Stored entries:
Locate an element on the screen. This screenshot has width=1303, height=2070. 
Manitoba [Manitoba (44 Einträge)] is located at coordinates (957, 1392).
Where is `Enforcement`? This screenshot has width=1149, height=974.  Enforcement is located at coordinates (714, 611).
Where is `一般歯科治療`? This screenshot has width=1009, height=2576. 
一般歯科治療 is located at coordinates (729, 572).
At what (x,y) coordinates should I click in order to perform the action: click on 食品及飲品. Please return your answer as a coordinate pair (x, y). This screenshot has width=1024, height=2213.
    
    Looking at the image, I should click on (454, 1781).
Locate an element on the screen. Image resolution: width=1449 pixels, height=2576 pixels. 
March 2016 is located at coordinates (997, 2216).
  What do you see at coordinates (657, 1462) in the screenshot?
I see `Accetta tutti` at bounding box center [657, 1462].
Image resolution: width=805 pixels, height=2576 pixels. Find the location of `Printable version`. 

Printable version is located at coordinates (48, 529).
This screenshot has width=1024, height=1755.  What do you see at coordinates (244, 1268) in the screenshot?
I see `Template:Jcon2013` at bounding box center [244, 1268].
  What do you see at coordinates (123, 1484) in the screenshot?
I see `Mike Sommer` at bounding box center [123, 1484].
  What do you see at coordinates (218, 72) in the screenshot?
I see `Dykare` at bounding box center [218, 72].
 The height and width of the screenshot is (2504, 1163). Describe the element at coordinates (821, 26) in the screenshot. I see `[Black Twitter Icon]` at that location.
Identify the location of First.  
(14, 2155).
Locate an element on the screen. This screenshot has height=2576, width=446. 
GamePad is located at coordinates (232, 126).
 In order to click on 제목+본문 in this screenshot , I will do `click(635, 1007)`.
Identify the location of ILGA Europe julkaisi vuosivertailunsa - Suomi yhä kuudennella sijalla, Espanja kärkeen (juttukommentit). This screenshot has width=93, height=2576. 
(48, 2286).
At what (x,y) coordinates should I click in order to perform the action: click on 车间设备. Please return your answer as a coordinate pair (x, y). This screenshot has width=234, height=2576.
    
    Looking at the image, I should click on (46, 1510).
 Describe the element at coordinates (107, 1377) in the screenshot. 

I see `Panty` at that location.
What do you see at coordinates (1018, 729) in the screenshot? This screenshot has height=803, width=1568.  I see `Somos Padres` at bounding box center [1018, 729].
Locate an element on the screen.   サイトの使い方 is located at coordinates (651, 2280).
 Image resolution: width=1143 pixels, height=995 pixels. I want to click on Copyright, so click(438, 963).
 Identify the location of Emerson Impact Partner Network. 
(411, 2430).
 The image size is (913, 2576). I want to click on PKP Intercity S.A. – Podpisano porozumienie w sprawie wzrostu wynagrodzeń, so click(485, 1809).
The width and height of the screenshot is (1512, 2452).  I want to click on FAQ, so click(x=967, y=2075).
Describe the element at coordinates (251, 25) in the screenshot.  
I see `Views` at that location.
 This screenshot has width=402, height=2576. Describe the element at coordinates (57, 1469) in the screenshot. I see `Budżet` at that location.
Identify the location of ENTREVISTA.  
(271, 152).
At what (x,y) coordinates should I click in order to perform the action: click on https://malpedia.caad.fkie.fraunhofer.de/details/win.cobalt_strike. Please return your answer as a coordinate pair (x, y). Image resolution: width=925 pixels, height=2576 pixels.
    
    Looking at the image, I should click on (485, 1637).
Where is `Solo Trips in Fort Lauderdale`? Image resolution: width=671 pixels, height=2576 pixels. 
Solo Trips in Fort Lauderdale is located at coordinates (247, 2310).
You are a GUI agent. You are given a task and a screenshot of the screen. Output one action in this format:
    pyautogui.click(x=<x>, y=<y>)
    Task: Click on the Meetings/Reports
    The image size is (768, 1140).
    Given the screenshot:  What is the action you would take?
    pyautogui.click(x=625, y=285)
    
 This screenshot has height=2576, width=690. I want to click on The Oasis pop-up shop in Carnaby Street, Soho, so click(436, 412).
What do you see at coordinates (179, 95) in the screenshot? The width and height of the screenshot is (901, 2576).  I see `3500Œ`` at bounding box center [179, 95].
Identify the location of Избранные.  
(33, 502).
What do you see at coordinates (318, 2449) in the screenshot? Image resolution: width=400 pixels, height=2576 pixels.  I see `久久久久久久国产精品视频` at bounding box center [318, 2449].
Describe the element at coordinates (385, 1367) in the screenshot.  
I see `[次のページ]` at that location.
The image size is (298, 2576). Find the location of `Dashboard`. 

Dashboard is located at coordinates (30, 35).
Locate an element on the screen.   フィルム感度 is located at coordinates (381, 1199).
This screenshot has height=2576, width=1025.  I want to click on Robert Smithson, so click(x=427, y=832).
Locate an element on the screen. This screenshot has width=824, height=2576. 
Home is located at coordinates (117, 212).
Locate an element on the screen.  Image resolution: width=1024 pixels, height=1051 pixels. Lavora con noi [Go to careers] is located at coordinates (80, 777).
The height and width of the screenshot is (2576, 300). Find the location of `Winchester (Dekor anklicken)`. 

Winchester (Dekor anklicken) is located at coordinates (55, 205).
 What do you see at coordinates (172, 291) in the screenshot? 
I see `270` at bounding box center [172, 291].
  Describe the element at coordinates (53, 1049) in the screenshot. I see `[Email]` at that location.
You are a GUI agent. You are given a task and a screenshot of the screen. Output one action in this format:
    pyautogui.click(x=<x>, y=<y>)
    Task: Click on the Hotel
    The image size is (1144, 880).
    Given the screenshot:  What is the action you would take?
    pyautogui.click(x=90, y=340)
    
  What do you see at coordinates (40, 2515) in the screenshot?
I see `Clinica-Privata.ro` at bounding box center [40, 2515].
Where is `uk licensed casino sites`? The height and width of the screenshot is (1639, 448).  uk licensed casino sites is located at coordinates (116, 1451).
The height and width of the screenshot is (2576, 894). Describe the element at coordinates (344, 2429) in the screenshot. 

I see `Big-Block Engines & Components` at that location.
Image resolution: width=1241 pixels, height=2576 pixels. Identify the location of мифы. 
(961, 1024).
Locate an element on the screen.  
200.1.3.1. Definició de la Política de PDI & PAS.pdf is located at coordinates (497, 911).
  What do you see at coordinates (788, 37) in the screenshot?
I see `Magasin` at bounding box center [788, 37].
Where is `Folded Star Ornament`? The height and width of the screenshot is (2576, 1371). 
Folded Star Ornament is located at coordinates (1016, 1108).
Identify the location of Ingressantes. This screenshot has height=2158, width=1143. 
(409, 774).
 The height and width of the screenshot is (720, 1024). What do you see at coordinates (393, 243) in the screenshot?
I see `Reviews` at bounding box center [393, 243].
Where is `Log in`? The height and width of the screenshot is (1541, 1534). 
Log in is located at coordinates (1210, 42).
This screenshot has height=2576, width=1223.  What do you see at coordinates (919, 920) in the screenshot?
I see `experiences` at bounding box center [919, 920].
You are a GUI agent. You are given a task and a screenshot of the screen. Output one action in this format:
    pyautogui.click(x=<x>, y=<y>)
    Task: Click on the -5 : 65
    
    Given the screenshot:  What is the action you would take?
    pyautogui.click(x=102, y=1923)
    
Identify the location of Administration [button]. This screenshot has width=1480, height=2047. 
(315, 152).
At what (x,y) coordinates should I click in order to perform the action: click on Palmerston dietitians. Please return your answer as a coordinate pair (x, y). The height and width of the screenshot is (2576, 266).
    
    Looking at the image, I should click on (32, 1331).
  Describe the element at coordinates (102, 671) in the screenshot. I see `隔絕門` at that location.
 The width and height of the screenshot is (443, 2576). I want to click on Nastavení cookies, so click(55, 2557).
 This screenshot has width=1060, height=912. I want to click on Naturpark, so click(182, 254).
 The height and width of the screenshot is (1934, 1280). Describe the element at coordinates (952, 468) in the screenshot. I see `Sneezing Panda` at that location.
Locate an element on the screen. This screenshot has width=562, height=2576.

**What this task involves**:
Report every line of the data that contains the string "answer".

**Task solution**:
At what (x,y) coordinates should I click in order to perform the action: click on 食品及飲品. Please return your answer as a coordinate pair (x, y). This screenshot has width=1024, height=2213.
At what (x,y) coordinates should I click in order to perform the action: click on 车间设备. Please return your answer as a coordinate pair (x, y). This screenshot has width=234, height=2576.
At what (x,y) coordinates should I click in order to perform the action: click on https://malpedia.caad.fkie.fraunhofer.de/details/win.cobalt_strike. Please return your answer as a coordinate pair (x, y). Image resolution: width=925 pixels, height=2576 pixels.
At what (x,y) coordinates should I click in order to perform the action: click on Palmerston dietitians. Please return your answer as a coordinate pair (x, y). The height and width of the screenshot is (2576, 266).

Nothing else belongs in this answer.